Exercise brief
Could you set down every entry exactly as it appears?

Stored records
※ ※ ※

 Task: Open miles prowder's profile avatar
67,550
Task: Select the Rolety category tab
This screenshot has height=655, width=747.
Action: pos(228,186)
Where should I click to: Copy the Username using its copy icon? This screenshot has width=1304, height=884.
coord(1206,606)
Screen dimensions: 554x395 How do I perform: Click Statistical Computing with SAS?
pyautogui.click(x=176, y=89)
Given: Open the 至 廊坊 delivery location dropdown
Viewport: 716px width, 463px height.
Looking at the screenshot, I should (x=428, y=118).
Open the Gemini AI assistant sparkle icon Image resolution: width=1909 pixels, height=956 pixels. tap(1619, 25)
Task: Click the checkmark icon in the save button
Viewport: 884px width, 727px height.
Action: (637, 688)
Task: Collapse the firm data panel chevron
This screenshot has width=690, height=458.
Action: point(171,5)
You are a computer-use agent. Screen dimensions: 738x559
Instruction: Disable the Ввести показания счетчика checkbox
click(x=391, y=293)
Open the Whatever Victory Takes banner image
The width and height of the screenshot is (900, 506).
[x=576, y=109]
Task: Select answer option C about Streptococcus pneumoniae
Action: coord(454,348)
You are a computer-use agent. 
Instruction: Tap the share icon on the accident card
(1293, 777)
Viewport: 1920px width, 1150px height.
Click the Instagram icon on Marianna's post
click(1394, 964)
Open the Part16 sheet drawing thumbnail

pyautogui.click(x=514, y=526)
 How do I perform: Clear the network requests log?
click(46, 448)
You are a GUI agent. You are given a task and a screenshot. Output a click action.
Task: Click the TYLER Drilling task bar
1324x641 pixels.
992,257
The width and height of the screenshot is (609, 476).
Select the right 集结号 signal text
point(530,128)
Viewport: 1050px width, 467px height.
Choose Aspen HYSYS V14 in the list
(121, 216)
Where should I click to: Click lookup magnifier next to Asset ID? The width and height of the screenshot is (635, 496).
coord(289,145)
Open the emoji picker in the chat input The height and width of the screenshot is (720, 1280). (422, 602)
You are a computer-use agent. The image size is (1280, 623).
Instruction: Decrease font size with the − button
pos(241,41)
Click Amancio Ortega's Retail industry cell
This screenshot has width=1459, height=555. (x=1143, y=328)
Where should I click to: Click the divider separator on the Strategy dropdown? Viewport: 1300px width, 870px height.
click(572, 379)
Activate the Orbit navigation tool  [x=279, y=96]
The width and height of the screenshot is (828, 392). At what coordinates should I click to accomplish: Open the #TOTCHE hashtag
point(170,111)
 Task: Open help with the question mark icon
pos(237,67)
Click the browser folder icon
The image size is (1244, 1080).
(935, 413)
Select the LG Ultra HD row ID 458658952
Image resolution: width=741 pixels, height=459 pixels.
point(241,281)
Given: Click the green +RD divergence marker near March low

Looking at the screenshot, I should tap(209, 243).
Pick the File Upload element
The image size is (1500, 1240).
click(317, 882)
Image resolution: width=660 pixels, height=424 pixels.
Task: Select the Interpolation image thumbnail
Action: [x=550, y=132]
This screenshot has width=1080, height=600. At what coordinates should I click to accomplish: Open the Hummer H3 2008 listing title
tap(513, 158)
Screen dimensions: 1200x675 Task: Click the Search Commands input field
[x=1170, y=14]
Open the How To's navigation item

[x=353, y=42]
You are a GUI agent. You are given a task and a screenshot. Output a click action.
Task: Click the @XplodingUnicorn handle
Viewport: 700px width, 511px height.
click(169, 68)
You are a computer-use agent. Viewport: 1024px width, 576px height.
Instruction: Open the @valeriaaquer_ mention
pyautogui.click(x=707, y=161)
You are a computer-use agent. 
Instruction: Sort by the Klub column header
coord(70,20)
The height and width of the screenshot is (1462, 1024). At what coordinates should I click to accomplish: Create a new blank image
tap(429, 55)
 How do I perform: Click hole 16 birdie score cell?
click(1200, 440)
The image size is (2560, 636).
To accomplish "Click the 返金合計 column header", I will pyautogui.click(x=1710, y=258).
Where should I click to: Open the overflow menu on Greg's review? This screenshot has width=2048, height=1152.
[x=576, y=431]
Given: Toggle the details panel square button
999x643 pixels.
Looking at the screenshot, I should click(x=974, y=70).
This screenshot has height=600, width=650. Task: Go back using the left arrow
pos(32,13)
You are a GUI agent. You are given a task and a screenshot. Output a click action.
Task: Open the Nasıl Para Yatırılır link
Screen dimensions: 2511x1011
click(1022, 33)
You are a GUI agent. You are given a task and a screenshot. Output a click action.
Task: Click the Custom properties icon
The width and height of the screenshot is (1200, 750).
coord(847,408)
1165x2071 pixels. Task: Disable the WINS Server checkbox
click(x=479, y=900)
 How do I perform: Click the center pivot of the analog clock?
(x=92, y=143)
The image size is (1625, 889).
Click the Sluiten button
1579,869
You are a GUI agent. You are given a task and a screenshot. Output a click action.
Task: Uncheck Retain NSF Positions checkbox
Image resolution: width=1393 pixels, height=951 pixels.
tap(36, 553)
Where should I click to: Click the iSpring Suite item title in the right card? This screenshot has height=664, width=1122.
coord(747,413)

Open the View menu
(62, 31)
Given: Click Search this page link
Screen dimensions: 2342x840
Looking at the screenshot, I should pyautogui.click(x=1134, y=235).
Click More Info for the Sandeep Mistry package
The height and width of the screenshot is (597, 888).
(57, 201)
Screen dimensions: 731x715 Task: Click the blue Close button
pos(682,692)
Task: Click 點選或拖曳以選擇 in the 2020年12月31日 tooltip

※ ※ ※

Result of this task
 Task: Open miles prowder's profile avatar
67,550
Task: Select the Rolety category tab
This screenshot has height=655, width=747.
Action: pos(228,186)
Where should I click to: Copy the Username using its copy icon? This screenshot has width=1304, height=884.
coord(1206,606)
Screen dimensions: 554x395 How do I perform: Click Statistical Computing with SAS?
pyautogui.click(x=176, y=89)
Given: Open the 至 廊坊 delivery location dropdown
Viewport: 716px width, 463px height.
Looking at the screenshot, I should (x=428, y=118).
Open the Gemini AI assistant sparkle icon Image resolution: width=1909 pixels, height=956 pixels. tap(1619, 25)
Task: Click the checkmark icon in the save button
Viewport: 884px width, 727px height.
Action: (637, 688)
Task: Collapse the firm data panel chevron
This screenshot has width=690, height=458.
Action: point(171,5)
You are a computer-use agent. Screen dimensions: 738x559
Instruction: Disable the Ввести показания счетчика checkbox
click(x=391, y=293)
Open the Whatever Victory Takes banner image
The width and height of the screenshot is (900, 506).
[x=576, y=109]
Task: Select answer option C about Streptococcus pneumoniae
Action: coord(454,348)
You are a computer-use agent. 
Instruction: Tap the share icon on the accident card
(1293, 777)
Viewport: 1920px width, 1150px height.
Click the Instagram icon on Marianna's post
click(1394, 964)
Open the Part16 sheet drawing thumbnail

pyautogui.click(x=514, y=526)
 How do I perform: Clear the network requests log?
click(46, 448)
You are a GUI agent. You are given a task and a screenshot. Output a click action.
Task: Click the TYLER Drilling task bar
1324x641 pixels.
992,257
The width and height of the screenshot is (609, 476).
Select the right 集结号 signal text
point(530,128)
Viewport: 1050px width, 467px height.
Choose Aspen HYSYS V14 in the list
(121, 216)
Where should I click to: Click lookup magnifier next to Asset ID? The width and height of the screenshot is (635, 496).
coord(289,145)
Open the emoji picker in the chat input The height and width of the screenshot is (720, 1280). (422, 602)
You are a computer-use agent. The image size is (1280, 623).
Instruction: Decrease font size with the − button
pos(241,41)
Click Amancio Ortega's Retail industry cell
This screenshot has width=1459, height=555. (x=1143, y=328)
Where should I click to: Click the divider separator on the Strategy dropdown? Viewport: 1300px width, 870px height.
click(572, 379)
Activate the Orbit navigation tool  [x=279, y=96]
The width and height of the screenshot is (828, 392). At what coordinates should I click to accomplish: Open the #TOTCHE hashtag
point(170,111)
 Task: Open help with the question mark icon
pos(237,67)
Click the browser folder icon
The image size is (1244, 1080).
(935, 413)
Select the LG Ultra HD row ID 458658952
Image resolution: width=741 pixels, height=459 pixels.
point(241,281)
Given: Click the green +RD divergence marker near March low

Looking at the screenshot, I should tap(209, 243).
Pick the File Upload element
The image size is (1500, 1240).
click(317, 882)
Image resolution: width=660 pixels, height=424 pixels.
Task: Select the Interpolation image thumbnail
Action: [x=550, y=132]
This screenshot has width=1080, height=600. At what coordinates should I click to accomplish: Open the Hummer H3 2008 listing title
tap(513, 158)
Screen dimensions: 1200x675 Task: Click the Search Commands input field
[x=1170, y=14]
Open the How To's navigation item

[x=353, y=42]
You are a GUI agent. You are given a task and a screenshot. Output a click action.
Task: Click the @XplodingUnicorn handle
Viewport: 700px width, 511px height.
click(169, 68)
You are a computer-use agent. Viewport: 1024px width, 576px height.
Instruction: Open the @valeriaaquer_ mention
pyautogui.click(x=707, y=161)
You are a computer-use agent. 
Instruction: Sort by the Klub column header
coord(70,20)
The height and width of the screenshot is (1462, 1024). At what coordinates should I click to accomplish: Create a new blank image
tap(429, 55)
 How do I perform: Click hole 16 birdie score cell?
click(1200, 440)
The image size is (2560, 636).
To accomplish "Click the 返金合計 column header", I will pyautogui.click(x=1710, y=258).
Where should I click to: Open the overflow menu on Greg's review? This screenshot has width=2048, height=1152.
[x=576, y=431]
Given: Toggle the details panel square button
999x643 pixels.
Looking at the screenshot, I should click(x=974, y=70).
This screenshot has height=600, width=650. Task: Go back using the left arrow
pos(32,13)
You are a GUI agent. You are given a task and a screenshot. Output a click action.
Task: Open the Nasıl Para Yatırılır link
Screen dimensions: 2511x1011
click(1022, 33)
You are a GUI agent. You are given a task and a screenshot. Output a click action.
Task: Click the Custom properties icon
The width and height of the screenshot is (1200, 750).
coord(847,408)
1165x2071 pixels. Task: Disable the WINS Server checkbox
click(x=479, y=900)
 How do I perform: Click the center pivot of the analog clock?
(x=92, y=143)
The image size is (1625, 889).
Click the Sluiten button
1579,869
You are a GUI agent. You are given a task and a screenshot. Output a click action.
Task: Uncheck Retain NSF Positions checkbox
Image resolution: width=1393 pixels, height=951 pixels.
tap(36, 553)
Where should I click to: Click the iSpring Suite item title in the right card? This screenshot has height=664, width=1122.
coord(747,413)

Open the View menu
(62, 31)
Given: Click Search this page link
Screen dimensions: 2342x840
Looking at the screenshot, I should pyautogui.click(x=1134, y=235).
Click More Info for the Sandeep Mistry package
The height and width of the screenshot is (597, 888).
(57, 201)
Screen dimensions: 731x715 Task: Click the blue Close button
pos(682,692)
Task: Click 點選或拖曳以選擇 in the 2020年12月31日 tooltip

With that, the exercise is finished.